A healthy living blog from Marshfield Clinic

Breast pain: Is it hormonal or something more?

Breast pain is a common complaint among women of all ages. Paying attention to your symptoms and timing of breast pain is important so you can let your doctor know if something changes.

“Whenever a patient tells me she has breast pain, I take a detailed history,” said Dr. Henny Liwan, a Marshfield Clinic OB-GYN physician. “I want to know if the patient is pre- or post-menopause, if the pain happens in cycles or is constant, and if she has a family history of breast cancer.”

Liwan said most causes of breast pain are benign, and there may be things you can do at home to find relief.

Breast pain usually is related to hormonal changes

Woman feeling her breast - Breast pain

Most breast pain is caused by hormones related to a woman’s menstrual cycle.

Most breast pain is the result of normal hormonal changes during a woman’s menstrual cycle. Women describe the pain as breast aching, tenderness, heaviness and swelling in the outer upper quadrants of both breasts. It tends to start a week before your period begins and improves soon after your period starts.

Breast pain caused by early pregnancy hormones may be confused with premenstrual breast pain before a woman knows she is pregnant. For most women, the pain improves after the first trimester.
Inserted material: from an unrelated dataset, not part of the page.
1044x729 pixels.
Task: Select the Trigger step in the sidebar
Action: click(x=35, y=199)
Women undergoing hormone replacement therapy during menopause sometimes feel breast tenderness and heaviness. Hormonal birth control can cause a similar feeling.

“Ice packs and ibuprofen, or Tylenol if you’re pregnant, can provide some relief from breast pain,” Liwan said. “If you have large or heavy breasts, try a more supportive bra.”
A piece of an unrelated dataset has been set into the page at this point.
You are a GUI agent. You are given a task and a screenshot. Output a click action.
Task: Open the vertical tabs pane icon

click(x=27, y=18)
You may have a breast infection

Women who are breastfeeding are susceptible to painful clogged milk ducts. A warm compress to improve milk flow or a cold compress may relieve the pain. Sometimes bacterial growth in the milk duct causes a breast infection, or mastitis. Mastitis causes swelling, tenderness, redness and fever.

“Breast infections need to be treated with antibiotics,” Liwan said. “If the infection gets worse, it can become an abscess that needs to be drained.”
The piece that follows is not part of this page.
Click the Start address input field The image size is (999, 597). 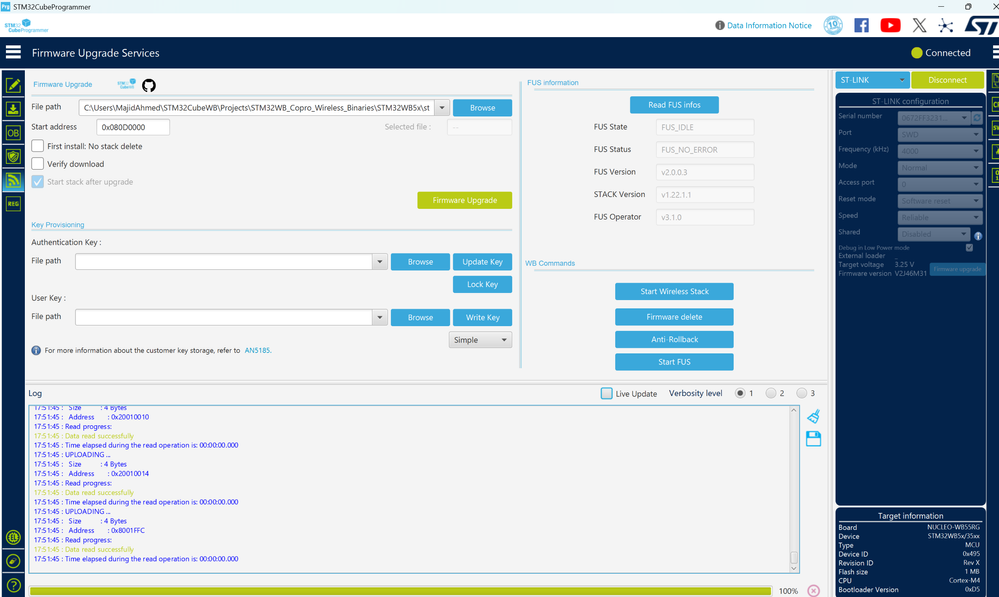click(133, 127)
Women who aren’t breastfeeding can get mastitis, but it’s less common.

Sometimes the pain isn’t coming from the breast

Pain in the chest wall, rib cage or upper back can feel like breast pain. The culprit may be a pulled muscle, an infection or in the most serious cases, a heart attack. Call your doctor if you’re concerned about the source of your pain.

Breast pain rarely is breast cancer

“Breast cancer usually doesn’t present with pain, but it can happen,” Liwan said.

Inflammatory breast cancer shares some symptoms with mastitis, such as redness and swelling. Nipple discharge, skin changes such as a rash that feels like an orange peel, and single-sided pain could be signs of breast cancer that your doctor should check.